Some leaders are intrusive (like Elon Musk, Hustler type) while others are less so, softer and more appreciated (like Satya Nadella, Executor type). Whatever the king of leader, taking good care of the team is the best way to ensure long-term success.
When choosing a cofounder, it’s key to be clear about what each one’s position will be in the following months and years. Products will change and so will daily tasks, so CEOs should allow a clear view of what’s coming in terms of internal organisation.
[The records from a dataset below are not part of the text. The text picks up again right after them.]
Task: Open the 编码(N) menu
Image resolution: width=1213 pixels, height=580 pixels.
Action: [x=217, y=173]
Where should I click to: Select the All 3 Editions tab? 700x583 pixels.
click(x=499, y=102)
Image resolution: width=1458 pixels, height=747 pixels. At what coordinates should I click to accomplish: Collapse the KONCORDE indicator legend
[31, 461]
Check which relationship power your cofounders have. Are they micromanaging, do they want to be in charge?
How to decide?
As we understood, some people like to decide and others are more flexible. The way people make decisions can heavily vary as well. We distinguish four different decision making types:
- Efficiency: generally making choices in order to be the most efficient towards a goal
- Consistency: meticulously verifying if things are proven and verifiable, then making a choice
- Values: making choices according to your own values, what you want for yourself and what you believe is good for you
- Impact on others: making decisions according to the impact it will have on other people, team, friends
The first two ways, efficiency and consistency, are more rational while the others are more emotional. There are no good or bad choices here, it’s all about teaming up. Two rational people will analyse with facts and are likely to agree. Emotional people are likely to be on the same page as well. But by create a team with only rational or only emotional people, lots of the diversity and different points of view are lost.
The way people decide give them insights on difficulties they may have to work through together. To stay efficient, it’s ideal not to have too much diversity at the beginning (rational with rational, emotional with emotional). Later, during the recruiting process, founders should choose people with different kinds of decisions (rational + rational + sentimental for example).
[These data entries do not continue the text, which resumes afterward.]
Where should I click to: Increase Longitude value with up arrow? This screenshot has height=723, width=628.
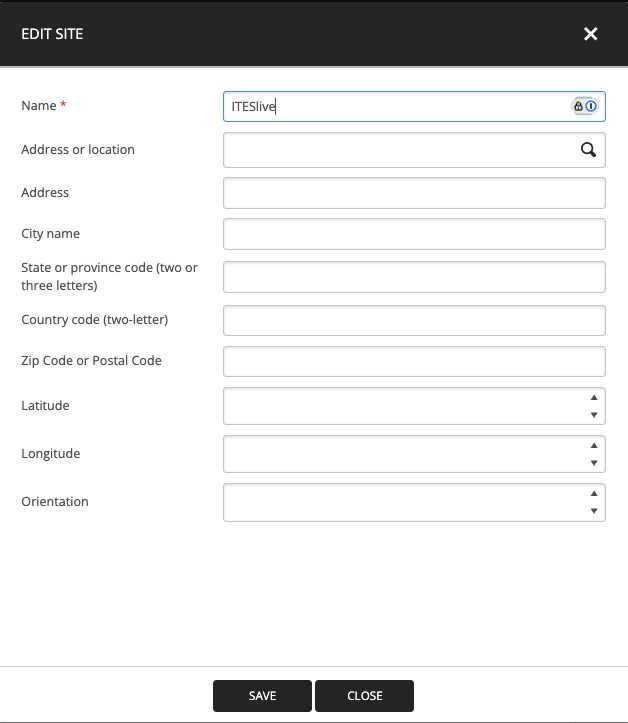(x=594, y=445)

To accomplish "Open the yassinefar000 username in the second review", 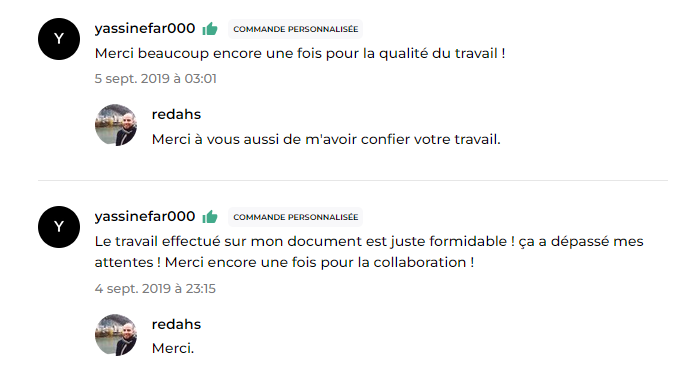I will click(x=145, y=217).
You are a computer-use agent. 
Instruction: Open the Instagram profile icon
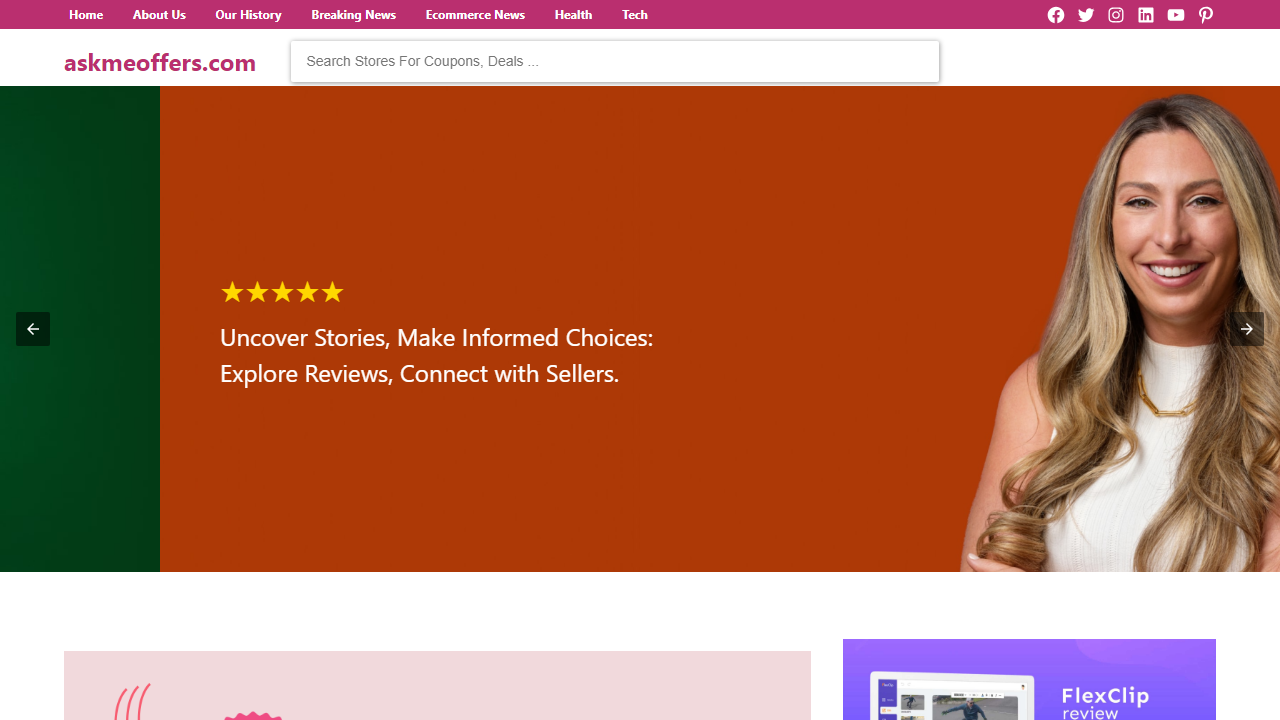[1116, 15]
To be clear: same way of decision-making at the beginning (seed) and a growing diversity afterwards (series A, B, C).
To understand this video, a little backstory: Steve Wozniak (Apple’s CTO) wants his team (which built the previous Apple product) to be acknowledged during the public launch of the next Apple product. For Wozniak, the team created one of the first successes of the company and should be acknowledged. But Steve Jobs doesn’t want that to happen, it’s the launch of a new product, their focus should be the future of Apple and not the past successes. This example shows the differences between rational thinking (Steve Jobs) and emotional thinking (Steve Wozniak).
If you want to understand fights between founders and entrepreneur behaviours, Steve Jobs is one of the best movies to watch;
Being a fair manager
Relationship to power in an early stage startup is key. If two founders both want to have the decision maker job, things will get complicated. Try to separate tasks if you feel that’s the case. If someone becomes too intrusive in your decisions, you need to reaffirm your leadership. No one knows a billion dollar company with two leaders, but so many startups try to have both a CEO and a COO. At the beginning, choose people who criticise what you do but not people who are forceful with their ideas.
Don’t be a headstrong, hard-working commander who’s micromanaging. Be soft, take care of your team and keep your decision maker job at all time.
It’s also important to acknowledge that everyone doesn’t decide the way you do. And that’s a good thing. Diversity is key to create an impactful company. In the beginning, you must be efficient, so choose people who think like you. You will seek diversity as things became less intense.
It is also essential, as a founder, to discover your decision type. Check on a daily basis which one of the four kinds of decisions you’ve used the most, it will help you get a first idea. A startup needs a lot of decision making, so knowing how you behave is key to balancing your strengths and weaknesses.